One of the high points of taking part as both witness and participant at Soul In Buffalo. A Curriculum of the Soul, was the music provided by pianist Kevin Doyle, as I presented an experiential learning moment, .Playing With the Gods, An Experiential Learning Moment in the Curriculum in the Soul, as the last event of the conference. (“A three-day free conference, will celebrate and explore Charles Olson’s legacy and extension through A Curriculum of the Soul, a series of poetic essays published as fascicles edited by Albert Glover and John C. (Jack) Clarke.”
Kevin essayed classic after classic on his portable acoustic keyboard. He very likely didn’t know several things about me. First, I’m a completely devoted jazzbo for almost 40 years, and, I’ve never done squareONE experiential learning to a jazz soundtrack. There’s a large section of my mostly private thinking about adult experiential learning which, in different ways, refers to improvisation in music, and, obviously, this in turn is anchored to my experience of jazz.
Another highlight happened when a group of us went to Casa-Di Pizza on Elmwood Avenue in Buffalo on Friday night. Poet, scholar. musician Charles Palau regaled our end of the table with stories of his living the jazzbo’s life in the seventies in NYC. I remain in awe, and come close to experiencing envy–an emotion I otherwise am not configured to feel–to hear about nights spent at the feet of the masters. Those lucky persons always know how fortunate he or she was, yet, because I spent my formative jazzbo years in Vermont rather than in the jazz clubs of New York, I always find the recounting of more direct experience moving.
(It occurs to I might in a future post explain how lucky I was to land in Vermont–where I figured out another approach to jazz.)

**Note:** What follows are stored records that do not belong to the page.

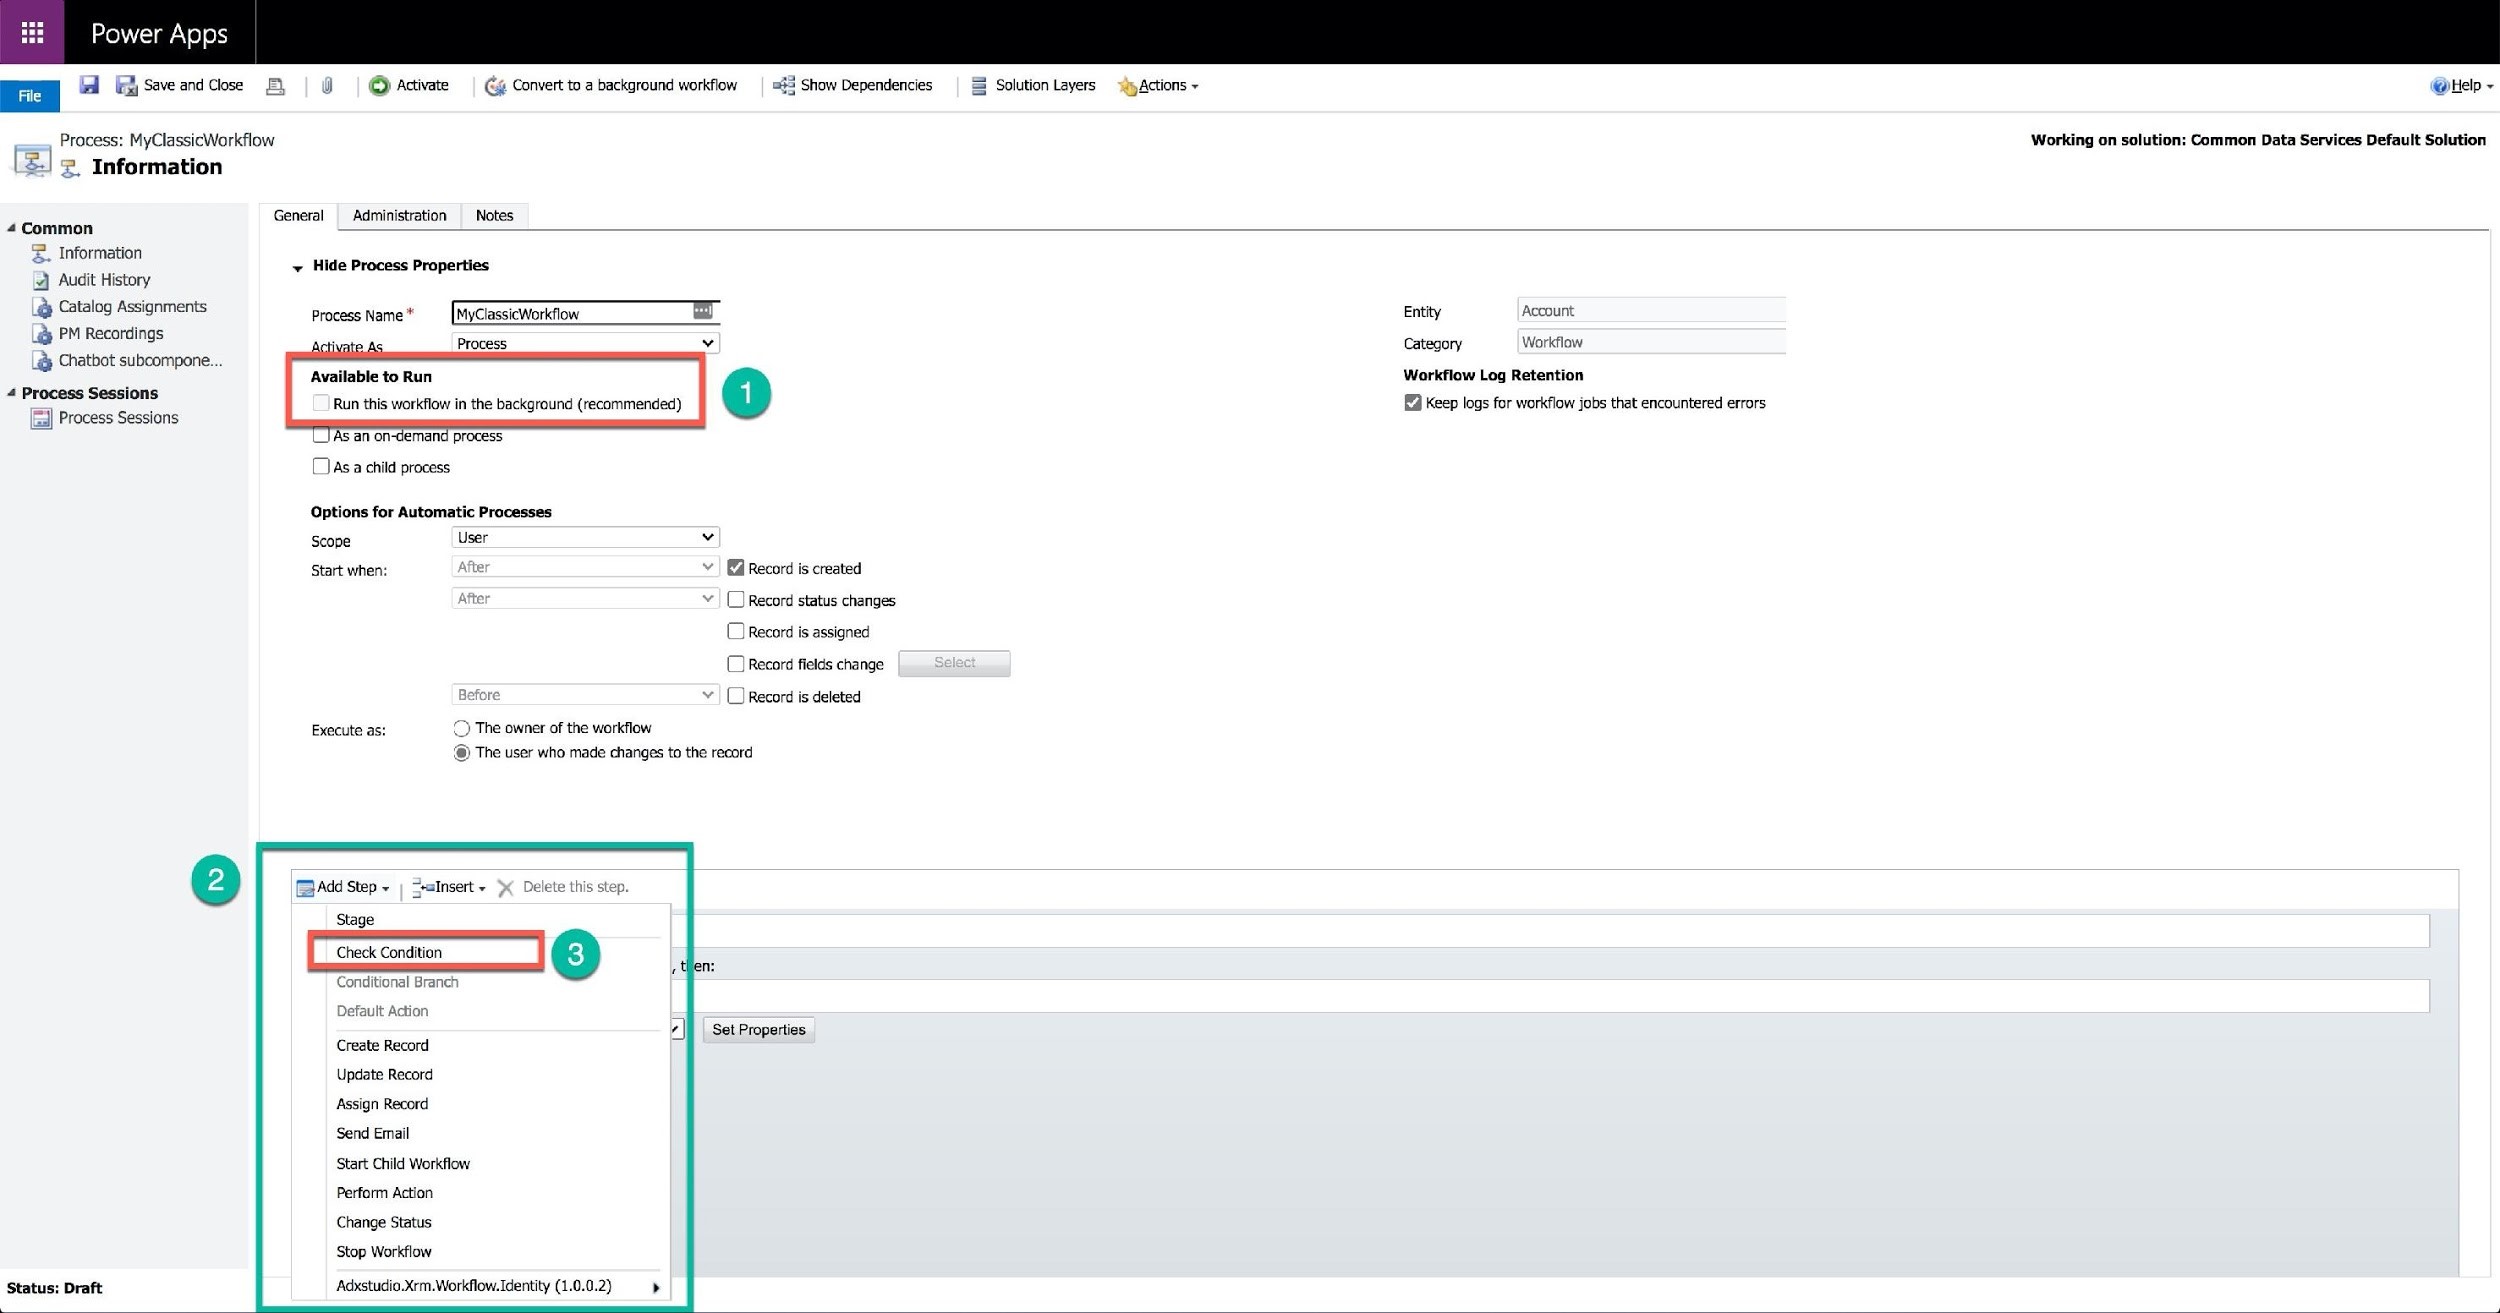Switch to the Administration tab
This screenshot has width=2500, height=1313.
(398, 215)
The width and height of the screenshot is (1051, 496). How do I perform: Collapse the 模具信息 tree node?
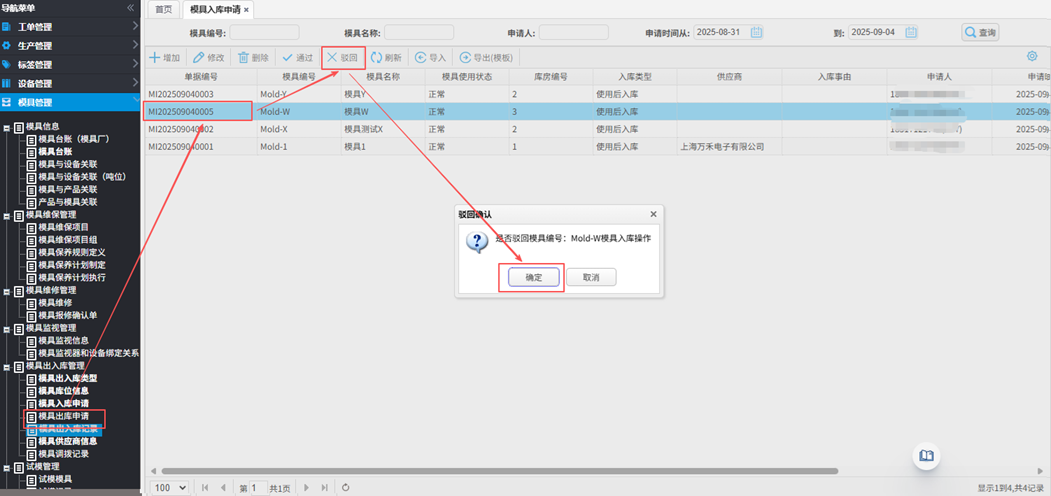click(7, 127)
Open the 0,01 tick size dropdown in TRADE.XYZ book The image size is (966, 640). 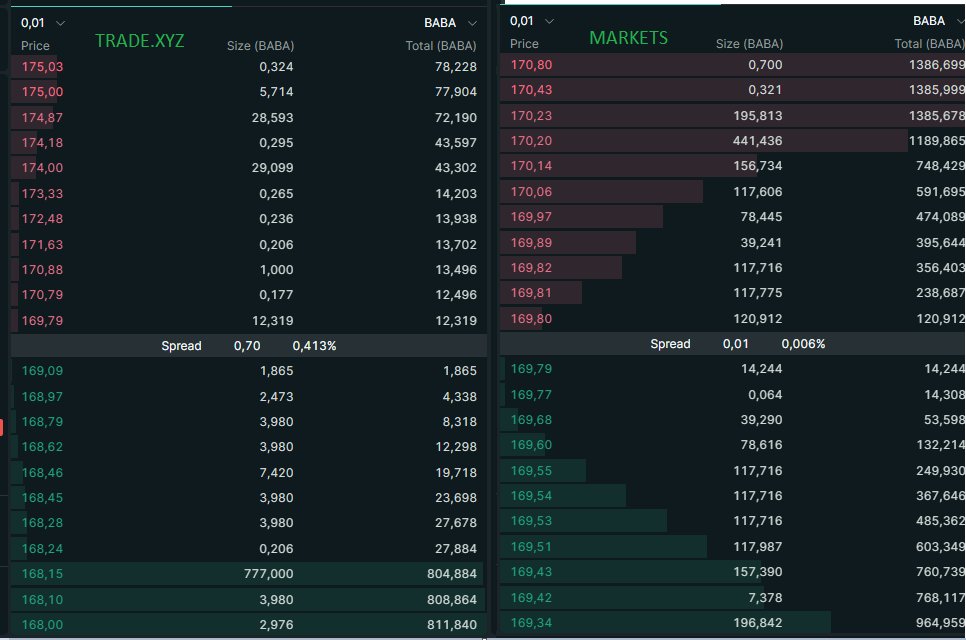43,22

Most incredibly, there is a final, third connection to the jazz atmosphere of the Olsonian karass. The first time I heard lived jazz was in my parent’s living room sometime in the sixties. The player was Jack Clarke, himself a student of Charles Olson, a poet, and as I learned in November, an artist for whom jazz was a touchstone. I didn’t realize I had this connection until a week before the conference when I asked my mother if the “Jack Clarke” who played at parties at my childhood house, was the same John Clarke who was a professor of American literature at the State University of New York at Buffalo, and, a poet, and, crucially, one of Olson’s deepest students; although, initiate might be the superior term.
My mother couldn’t pin down the chronology, but it may be that Clarke was in Cleveland at Western Reserve University at the same time my mother was there, teaching English.
This strange, almost circular, connection would have more profound ramifications were I more familiar with the fascinating milieu of Olson, The Black Mountain School, and, its consequential counter-the-consensus culture turn. A turn made as the influence of Olson, Creeley, Glover, Clarke, and others, rippled through a series of east coast generations, ending up soulfully centered in Buffalo.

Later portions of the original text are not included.